(Excerpts from a dataset)
_ _ _ _ _ _ _

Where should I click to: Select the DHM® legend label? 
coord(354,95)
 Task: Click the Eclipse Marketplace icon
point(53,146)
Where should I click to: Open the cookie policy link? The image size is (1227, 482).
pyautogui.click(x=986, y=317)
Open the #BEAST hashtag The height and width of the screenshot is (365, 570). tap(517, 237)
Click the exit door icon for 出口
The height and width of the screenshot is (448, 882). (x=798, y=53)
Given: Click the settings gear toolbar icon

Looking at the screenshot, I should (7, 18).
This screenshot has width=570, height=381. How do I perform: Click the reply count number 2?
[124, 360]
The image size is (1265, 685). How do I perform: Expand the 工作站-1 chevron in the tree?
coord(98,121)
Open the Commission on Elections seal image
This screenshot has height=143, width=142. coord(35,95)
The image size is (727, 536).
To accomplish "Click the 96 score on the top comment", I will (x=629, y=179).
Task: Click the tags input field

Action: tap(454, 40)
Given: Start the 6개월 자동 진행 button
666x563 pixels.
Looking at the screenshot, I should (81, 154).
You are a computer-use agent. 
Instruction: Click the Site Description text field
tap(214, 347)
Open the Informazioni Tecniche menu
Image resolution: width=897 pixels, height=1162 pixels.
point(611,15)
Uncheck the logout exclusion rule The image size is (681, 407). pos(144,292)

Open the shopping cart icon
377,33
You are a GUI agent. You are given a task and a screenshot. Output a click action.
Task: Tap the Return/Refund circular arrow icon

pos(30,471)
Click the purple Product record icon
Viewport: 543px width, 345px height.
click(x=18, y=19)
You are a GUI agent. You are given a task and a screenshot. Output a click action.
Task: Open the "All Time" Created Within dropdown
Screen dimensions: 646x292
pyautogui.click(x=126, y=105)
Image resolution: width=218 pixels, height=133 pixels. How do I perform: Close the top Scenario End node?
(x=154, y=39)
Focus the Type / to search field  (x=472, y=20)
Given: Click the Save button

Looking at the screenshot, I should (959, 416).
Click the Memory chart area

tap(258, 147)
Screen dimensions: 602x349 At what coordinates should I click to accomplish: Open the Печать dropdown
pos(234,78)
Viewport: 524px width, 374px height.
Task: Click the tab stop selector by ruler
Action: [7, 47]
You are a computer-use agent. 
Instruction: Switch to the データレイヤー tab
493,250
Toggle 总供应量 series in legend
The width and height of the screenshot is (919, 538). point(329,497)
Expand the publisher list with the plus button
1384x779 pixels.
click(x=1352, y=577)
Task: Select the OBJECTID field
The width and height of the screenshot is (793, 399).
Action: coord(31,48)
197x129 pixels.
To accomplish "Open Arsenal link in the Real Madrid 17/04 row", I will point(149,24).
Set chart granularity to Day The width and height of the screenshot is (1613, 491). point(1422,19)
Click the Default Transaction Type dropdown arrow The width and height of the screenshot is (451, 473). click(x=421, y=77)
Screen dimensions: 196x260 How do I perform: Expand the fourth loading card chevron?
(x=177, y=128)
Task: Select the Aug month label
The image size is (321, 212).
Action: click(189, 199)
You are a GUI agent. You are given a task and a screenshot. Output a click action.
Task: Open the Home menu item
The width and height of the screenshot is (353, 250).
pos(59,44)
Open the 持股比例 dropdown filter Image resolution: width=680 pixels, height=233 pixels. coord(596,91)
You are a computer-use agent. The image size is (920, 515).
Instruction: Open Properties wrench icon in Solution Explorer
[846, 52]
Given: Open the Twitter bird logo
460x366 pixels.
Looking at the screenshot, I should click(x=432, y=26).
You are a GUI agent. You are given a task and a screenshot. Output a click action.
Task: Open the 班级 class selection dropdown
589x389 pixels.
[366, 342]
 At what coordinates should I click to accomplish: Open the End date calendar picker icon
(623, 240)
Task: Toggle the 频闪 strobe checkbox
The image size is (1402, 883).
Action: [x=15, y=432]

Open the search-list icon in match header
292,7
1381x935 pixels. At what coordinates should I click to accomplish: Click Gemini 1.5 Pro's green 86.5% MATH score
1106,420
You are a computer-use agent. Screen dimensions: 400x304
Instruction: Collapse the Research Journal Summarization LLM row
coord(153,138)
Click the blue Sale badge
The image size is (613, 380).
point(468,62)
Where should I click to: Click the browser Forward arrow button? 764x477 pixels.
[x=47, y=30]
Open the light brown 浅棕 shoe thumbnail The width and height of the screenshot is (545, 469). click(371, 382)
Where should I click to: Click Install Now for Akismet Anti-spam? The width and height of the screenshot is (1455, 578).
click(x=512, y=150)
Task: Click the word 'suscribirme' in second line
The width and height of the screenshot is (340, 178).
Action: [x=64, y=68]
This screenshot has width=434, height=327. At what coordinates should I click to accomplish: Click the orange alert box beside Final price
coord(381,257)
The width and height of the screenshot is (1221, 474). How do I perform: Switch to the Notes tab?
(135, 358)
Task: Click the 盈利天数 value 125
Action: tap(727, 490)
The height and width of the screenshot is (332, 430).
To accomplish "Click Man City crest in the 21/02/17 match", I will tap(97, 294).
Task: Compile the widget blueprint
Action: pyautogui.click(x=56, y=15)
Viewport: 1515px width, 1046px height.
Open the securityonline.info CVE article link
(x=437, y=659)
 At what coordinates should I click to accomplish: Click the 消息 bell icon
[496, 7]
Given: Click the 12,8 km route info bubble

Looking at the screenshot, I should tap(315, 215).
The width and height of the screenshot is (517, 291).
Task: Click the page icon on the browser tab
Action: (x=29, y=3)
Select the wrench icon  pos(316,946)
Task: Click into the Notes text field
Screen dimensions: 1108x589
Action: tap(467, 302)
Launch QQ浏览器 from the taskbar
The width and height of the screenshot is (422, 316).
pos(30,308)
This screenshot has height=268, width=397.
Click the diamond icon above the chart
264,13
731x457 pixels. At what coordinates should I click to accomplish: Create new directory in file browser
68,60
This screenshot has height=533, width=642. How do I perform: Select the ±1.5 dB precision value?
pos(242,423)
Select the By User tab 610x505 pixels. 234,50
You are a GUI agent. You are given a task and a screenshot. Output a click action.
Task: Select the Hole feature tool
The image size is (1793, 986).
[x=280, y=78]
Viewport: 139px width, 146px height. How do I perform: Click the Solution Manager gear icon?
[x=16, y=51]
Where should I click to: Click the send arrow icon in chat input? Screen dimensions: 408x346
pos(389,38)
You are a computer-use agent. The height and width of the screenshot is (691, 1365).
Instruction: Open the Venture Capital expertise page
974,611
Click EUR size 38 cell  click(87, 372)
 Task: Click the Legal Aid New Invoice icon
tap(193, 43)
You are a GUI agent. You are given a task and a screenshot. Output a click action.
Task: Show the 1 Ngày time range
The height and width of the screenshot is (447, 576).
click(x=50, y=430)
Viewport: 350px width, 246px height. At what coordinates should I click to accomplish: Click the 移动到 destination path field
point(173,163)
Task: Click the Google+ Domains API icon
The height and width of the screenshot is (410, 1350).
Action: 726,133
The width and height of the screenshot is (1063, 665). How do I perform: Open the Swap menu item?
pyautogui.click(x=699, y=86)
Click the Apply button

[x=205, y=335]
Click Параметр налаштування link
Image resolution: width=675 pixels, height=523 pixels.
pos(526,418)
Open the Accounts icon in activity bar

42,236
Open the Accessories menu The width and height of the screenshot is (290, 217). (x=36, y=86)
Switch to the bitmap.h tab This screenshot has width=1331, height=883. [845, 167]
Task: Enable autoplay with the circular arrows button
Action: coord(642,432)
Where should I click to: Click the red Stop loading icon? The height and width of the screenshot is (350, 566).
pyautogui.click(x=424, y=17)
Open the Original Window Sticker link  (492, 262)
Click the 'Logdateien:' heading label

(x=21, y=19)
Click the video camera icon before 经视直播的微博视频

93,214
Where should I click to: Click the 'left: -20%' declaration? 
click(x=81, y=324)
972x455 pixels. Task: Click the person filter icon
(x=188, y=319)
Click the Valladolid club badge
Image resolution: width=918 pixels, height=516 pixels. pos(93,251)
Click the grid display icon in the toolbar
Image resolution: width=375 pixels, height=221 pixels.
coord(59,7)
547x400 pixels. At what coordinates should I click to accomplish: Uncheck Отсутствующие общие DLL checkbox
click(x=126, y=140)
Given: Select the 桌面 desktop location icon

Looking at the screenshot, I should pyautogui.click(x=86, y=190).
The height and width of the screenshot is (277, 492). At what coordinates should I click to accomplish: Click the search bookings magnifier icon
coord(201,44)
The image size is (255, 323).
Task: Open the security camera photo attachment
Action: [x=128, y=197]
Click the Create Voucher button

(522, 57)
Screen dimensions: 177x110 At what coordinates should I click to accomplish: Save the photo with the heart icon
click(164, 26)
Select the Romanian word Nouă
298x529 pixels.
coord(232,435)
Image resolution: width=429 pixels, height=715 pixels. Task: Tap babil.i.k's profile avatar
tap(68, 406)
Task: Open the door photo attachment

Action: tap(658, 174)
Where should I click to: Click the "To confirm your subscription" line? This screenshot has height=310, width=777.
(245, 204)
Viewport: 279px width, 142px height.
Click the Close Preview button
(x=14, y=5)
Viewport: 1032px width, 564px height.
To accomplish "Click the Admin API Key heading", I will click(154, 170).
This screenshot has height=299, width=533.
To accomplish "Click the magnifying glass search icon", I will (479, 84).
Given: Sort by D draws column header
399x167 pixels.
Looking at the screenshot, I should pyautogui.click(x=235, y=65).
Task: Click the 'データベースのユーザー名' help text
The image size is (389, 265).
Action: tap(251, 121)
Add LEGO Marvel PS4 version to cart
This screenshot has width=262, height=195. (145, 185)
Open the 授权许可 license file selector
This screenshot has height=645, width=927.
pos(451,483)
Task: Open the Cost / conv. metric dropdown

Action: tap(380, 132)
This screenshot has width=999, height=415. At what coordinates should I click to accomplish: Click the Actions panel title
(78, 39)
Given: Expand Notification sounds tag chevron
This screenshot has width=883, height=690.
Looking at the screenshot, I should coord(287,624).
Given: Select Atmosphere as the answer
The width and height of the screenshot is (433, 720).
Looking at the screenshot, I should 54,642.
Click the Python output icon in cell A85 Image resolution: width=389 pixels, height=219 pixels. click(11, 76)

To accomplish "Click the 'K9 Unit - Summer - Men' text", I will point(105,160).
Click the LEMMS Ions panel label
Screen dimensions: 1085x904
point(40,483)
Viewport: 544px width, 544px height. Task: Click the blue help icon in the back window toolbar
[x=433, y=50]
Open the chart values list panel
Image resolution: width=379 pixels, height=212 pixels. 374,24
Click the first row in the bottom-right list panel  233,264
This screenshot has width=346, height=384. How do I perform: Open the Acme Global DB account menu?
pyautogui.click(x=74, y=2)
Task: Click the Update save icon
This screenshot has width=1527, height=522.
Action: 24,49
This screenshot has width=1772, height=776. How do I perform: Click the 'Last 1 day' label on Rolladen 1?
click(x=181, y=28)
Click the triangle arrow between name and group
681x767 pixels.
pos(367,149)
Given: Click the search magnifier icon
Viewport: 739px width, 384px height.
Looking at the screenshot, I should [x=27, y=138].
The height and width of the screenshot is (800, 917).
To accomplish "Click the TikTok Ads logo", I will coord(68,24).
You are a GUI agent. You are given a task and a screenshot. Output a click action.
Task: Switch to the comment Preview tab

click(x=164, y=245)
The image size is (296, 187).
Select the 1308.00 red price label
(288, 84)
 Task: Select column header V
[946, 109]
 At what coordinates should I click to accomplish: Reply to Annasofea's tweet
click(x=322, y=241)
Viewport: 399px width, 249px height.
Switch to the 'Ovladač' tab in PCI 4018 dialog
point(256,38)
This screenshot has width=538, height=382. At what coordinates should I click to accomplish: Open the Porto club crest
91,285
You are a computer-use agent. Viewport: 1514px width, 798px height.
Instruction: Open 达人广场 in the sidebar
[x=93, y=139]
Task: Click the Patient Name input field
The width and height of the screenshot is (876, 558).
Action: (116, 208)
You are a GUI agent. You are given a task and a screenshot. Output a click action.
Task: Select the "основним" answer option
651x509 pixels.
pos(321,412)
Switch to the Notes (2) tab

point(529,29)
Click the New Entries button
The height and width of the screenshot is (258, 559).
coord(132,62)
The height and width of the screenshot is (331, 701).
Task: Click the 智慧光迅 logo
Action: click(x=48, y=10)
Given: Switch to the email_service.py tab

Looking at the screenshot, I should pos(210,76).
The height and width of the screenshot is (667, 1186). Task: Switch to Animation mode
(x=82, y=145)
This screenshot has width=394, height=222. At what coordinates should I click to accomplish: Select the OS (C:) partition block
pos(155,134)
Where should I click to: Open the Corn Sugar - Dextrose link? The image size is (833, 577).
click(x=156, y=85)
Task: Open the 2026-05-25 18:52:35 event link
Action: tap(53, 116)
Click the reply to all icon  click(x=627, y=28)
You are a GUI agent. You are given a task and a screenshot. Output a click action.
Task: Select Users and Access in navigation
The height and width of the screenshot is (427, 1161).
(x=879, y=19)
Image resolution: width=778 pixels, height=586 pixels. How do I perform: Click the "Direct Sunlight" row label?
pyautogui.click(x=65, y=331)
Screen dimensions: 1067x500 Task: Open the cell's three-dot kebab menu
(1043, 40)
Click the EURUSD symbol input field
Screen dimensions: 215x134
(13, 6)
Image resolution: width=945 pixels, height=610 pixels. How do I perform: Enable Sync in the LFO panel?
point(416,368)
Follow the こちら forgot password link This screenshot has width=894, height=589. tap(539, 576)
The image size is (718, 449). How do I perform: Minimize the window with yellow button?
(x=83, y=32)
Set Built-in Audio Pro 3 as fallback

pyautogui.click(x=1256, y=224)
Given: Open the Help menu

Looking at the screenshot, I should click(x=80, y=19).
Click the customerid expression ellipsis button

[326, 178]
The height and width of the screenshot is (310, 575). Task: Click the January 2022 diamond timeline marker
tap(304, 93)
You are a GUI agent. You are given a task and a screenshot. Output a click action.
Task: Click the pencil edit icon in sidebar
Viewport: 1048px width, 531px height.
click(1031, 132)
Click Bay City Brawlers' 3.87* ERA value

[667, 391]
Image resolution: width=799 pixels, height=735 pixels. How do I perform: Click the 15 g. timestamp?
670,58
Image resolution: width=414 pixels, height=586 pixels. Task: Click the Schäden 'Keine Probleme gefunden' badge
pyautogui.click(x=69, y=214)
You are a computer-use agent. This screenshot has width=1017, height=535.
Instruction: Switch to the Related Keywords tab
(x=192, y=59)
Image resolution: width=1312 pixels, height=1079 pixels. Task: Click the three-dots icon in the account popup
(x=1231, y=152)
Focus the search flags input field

_ _ _ _ _ _ _

**THE PROBLEM**
Once you find the line with "Given: Click the Save button" above, print it and every line after it up to and including the line with "Set chart granularity", exactly as written and nothing else.

**SOLUTION TO THIS TASK**
Given: Click the Save button

Looking at the screenshot, I should (959, 416).
Click the Memory chart area

tap(258, 147)
Screen dimensions: 602x349 At what coordinates should I click to accomplish: Open the Печать dropdown
pos(234,78)
Viewport: 524px width, 374px height.
Task: Click the tab stop selector by ruler
Action: [7, 47]
You are a computer-use agent. 
Instruction: Switch to the データレイヤー tab
493,250
Toggle 总供应量 series in legend
The width and height of the screenshot is (919, 538). point(329,497)
Expand the publisher list with the plus button
1384x779 pixels.
click(x=1352, y=577)
Task: Select the OBJECTID field
The width and height of the screenshot is (793, 399).
Action: coord(31,48)
197x129 pixels.
To accomplish "Open Arsenal link in the Real Madrid 17/04 row", I will point(149,24).
Set chart granularity to Day The width and height of the screenshot is (1613, 491). point(1422,19)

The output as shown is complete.